PROMPT
Each record must be printed again exactly as given.

Data records
──────────
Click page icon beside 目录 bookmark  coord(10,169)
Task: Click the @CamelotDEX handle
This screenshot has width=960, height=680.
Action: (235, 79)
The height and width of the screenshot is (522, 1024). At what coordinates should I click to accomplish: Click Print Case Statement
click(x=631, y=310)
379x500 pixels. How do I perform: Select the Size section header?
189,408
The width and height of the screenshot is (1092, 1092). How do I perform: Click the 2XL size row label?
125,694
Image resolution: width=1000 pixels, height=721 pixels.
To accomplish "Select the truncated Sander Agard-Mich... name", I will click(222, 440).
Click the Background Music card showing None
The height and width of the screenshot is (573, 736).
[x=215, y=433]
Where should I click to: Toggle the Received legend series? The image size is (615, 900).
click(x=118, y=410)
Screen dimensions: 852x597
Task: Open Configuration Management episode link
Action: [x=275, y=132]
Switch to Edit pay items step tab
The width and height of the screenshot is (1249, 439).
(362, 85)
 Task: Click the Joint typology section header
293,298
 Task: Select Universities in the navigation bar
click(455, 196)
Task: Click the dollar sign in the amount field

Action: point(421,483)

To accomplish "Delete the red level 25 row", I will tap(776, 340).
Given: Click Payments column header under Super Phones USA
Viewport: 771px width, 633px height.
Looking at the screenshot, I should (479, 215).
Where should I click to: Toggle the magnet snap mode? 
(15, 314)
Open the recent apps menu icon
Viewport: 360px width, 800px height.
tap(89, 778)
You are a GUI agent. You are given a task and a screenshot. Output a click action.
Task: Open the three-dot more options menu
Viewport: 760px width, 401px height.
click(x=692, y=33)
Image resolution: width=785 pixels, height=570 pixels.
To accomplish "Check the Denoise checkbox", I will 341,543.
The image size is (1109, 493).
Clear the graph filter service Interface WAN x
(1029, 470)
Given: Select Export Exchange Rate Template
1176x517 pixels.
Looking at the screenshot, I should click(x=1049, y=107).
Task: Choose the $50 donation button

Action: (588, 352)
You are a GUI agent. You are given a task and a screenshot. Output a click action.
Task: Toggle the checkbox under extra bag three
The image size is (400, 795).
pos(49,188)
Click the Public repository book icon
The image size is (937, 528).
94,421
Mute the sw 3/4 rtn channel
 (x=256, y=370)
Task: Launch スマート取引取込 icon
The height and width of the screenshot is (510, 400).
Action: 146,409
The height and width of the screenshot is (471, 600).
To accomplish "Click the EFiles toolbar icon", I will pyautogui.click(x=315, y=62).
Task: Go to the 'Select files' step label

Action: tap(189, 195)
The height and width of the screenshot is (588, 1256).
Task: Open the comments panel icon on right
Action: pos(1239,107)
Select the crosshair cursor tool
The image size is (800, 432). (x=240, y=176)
──────────
OUTPUT FOR THIS TASK
Click page icon beside 目录 bookmark  coord(10,169)
Task: Click the @CamelotDEX handle
This screenshot has width=960, height=680.
Action: (235, 79)
The height and width of the screenshot is (522, 1024). At what coordinates should I click to accomplish: Click Print Case Statement
click(x=631, y=310)
379x500 pixels. How do I perform: Select the Size section header?
189,408
The width and height of the screenshot is (1092, 1092). How do I perform: Click the 2XL size row label?
125,694
Image resolution: width=1000 pixels, height=721 pixels.
To accomplish "Select the truncated Sander Agard-Mich... name", I will click(222, 440).
Click the Background Music card showing None
The height and width of the screenshot is (573, 736).
[x=215, y=433]
Where should I click to: Toggle the Received legend series? The image size is (615, 900).
click(x=118, y=410)
Screen dimensions: 852x597
Task: Open Configuration Management episode link
Action: [x=275, y=132]
Switch to Edit pay items step tab
The width and height of the screenshot is (1249, 439).
(362, 85)
 Task: Click the Joint typology section header
293,298
 Task: Select Universities in the navigation bar
click(455, 196)
Task: Click the dollar sign in the amount field

Action: point(421,483)

To accomplish "Delete the red level 25 row", I will tap(776, 340).
Given: Click Payments column header under Super Phones USA
Viewport: 771px width, 633px height.
Looking at the screenshot, I should (479, 215).
Where should I click to: Toggle the magnet snap mode? 
(15, 314)
Open the recent apps menu icon
Viewport: 360px width, 800px height.
tap(89, 778)
You are a GUI agent. You are given a task and a screenshot. Output a click action.
Task: Open the three-dot more options menu
Viewport: 760px width, 401px height.
click(x=692, y=33)
Image resolution: width=785 pixels, height=570 pixels.
To accomplish "Check the Denoise checkbox", I will 341,543.
The image size is (1109, 493).
Clear the graph filter service Interface WAN x
(1029, 470)
Given: Select Export Exchange Rate Template
1176x517 pixels.
Looking at the screenshot, I should click(x=1049, y=107).
Task: Choose the $50 donation button

Action: (588, 352)
You are a GUI agent. You are given a task and a screenshot. Output a click action.
Task: Toggle the checkbox under extra bag three
The image size is (400, 795).
pos(49,188)
Click the Public repository book icon
The image size is (937, 528).
94,421
Mute the sw 3/4 rtn channel
 (x=256, y=370)
Task: Launch スマート取引取込 icon
The height and width of the screenshot is (510, 400).
Action: 146,409
The height and width of the screenshot is (471, 600).
To accomplish "Click the EFiles toolbar icon", I will pyautogui.click(x=315, y=62).
Task: Go to the 'Select files' step label

Action: tap(189, 195)
The height and width of the screenshot is (588, 1256).
Task: Open the comments panel icon on right
Action: pos(1239,107)
Select the crosshair cursor tool
The image size is (800, 432). (x=240, y=176)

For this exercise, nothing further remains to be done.